Requirement 1 =
Using the text on Facebook strategy, decide whether each statement agrees with it, answering yes or no and quoting the words that settle it: (a) a personal profile can have unlimited fans; (b) the author advises updating a Page no more than twice a day; (c) the author recommends starting a group.
Requirement 2 =
Reproduce the passage of the text on Facebook strategy starting with "The question most" and going on through "one at a time.", substituting "coworkers" for "neighbours".
Requirement 3 =
According to the text on Facebook strategy, what is the most people a personal profile can have?

Last week I talked about how the only social media strategy that works is to think about your target audience and then post stuff that would interest them–rather than just posting stuff about you or that you find interesting. It has to start with the people that you are trying to reach.
Today I want to talk about how specifically to use Facebook to do that.
Facebook has three main ways that you can connect with people: you can set up your own personal profile, you can start a page, or you can start a group.
If you’re thinking of starting a group, stop right now. They’re annoying. So many people have added me to groups and I hate it. The notifications drive me insane, and you have to specifically turn them off. So don’t do a group.
The question most people have is between a Fan Page and a personal profile. What do you do if you have a mixture of people in your personal profile, some of whom are your neighbours and your cousins and your dog walker and your pastor’s wife, and others who just know you from speaking? Or do you even need a Page? And what about the new Facebook changes? Let’s try to take these things one at a time.
1. A Page is more Targeted
On a Facebook Fan Page you can specifically target those who are interested in hearing about your ministry–and not turn off your dogwalker or your cousin who isn’t a Christian yet. It’s easy to set up, and it looks like a personal profile. The difference is that you can have unlimited fans (a personal profile can only have 5,000), and you can have multiple people administering it, if you want.
I have both a Page and a Personal Profile, and whenever anyone sends me a friend request, I usually accept it but then also send them a message pointing to my page. I don’t tend to post as much on my personal profile about “work” type things as I do on my Page, and I don’t want them to miss it.
Try to only update your Page 2 times a day maximum. People don’t want to get overwhelmed with stuff from your Page. If you are going to do it more often, spread it out throughout the day. But it is a good idea to update every one or two days.
2. Divide Friends into Lists
Then, on your personal profile, make sure that you add EVERYONE to a list. If you have to go back and do this with friends you already have, go do it now. Go. Now. Don’t wait.
Why? Because then you can make sure that you don’t overwhelm your ministry acquaintances with personal stuff, or your personal acquaintances with business stuff.
For instance, let’s say that you wanted to write this as a status: “I’m on a cruise and loving it!” You may want your sister to know, and your cousin, but likely not everyone in the world. That’s like saying, “My house is empty! Come rob me!”

Given data =
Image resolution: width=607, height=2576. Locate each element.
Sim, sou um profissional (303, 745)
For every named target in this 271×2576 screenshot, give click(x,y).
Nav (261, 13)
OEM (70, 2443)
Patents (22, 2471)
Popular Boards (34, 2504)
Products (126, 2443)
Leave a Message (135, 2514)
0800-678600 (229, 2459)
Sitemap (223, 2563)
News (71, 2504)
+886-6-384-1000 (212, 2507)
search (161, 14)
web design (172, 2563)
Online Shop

Task result 1 =
(a) No: "you can have unlimited fans (a personal profile can only have 5,000)"
(b) Yes: "Try to only update your Page 2 times a day maximum."
(c) No: "So don’t do a group."

Task result 2 =
The question most people have is between a Fan Page and a personal profile. What do you do if you have a mixture of people in your personal profile, some of whom are your coworkers and your cousins and your dog walker and your pastor’s wife, and others who just know you from speaking? Or do you even need a Page? And what about the new Facebook changes? Let’s try to take these things one at a time.

Task result 3 =
5,000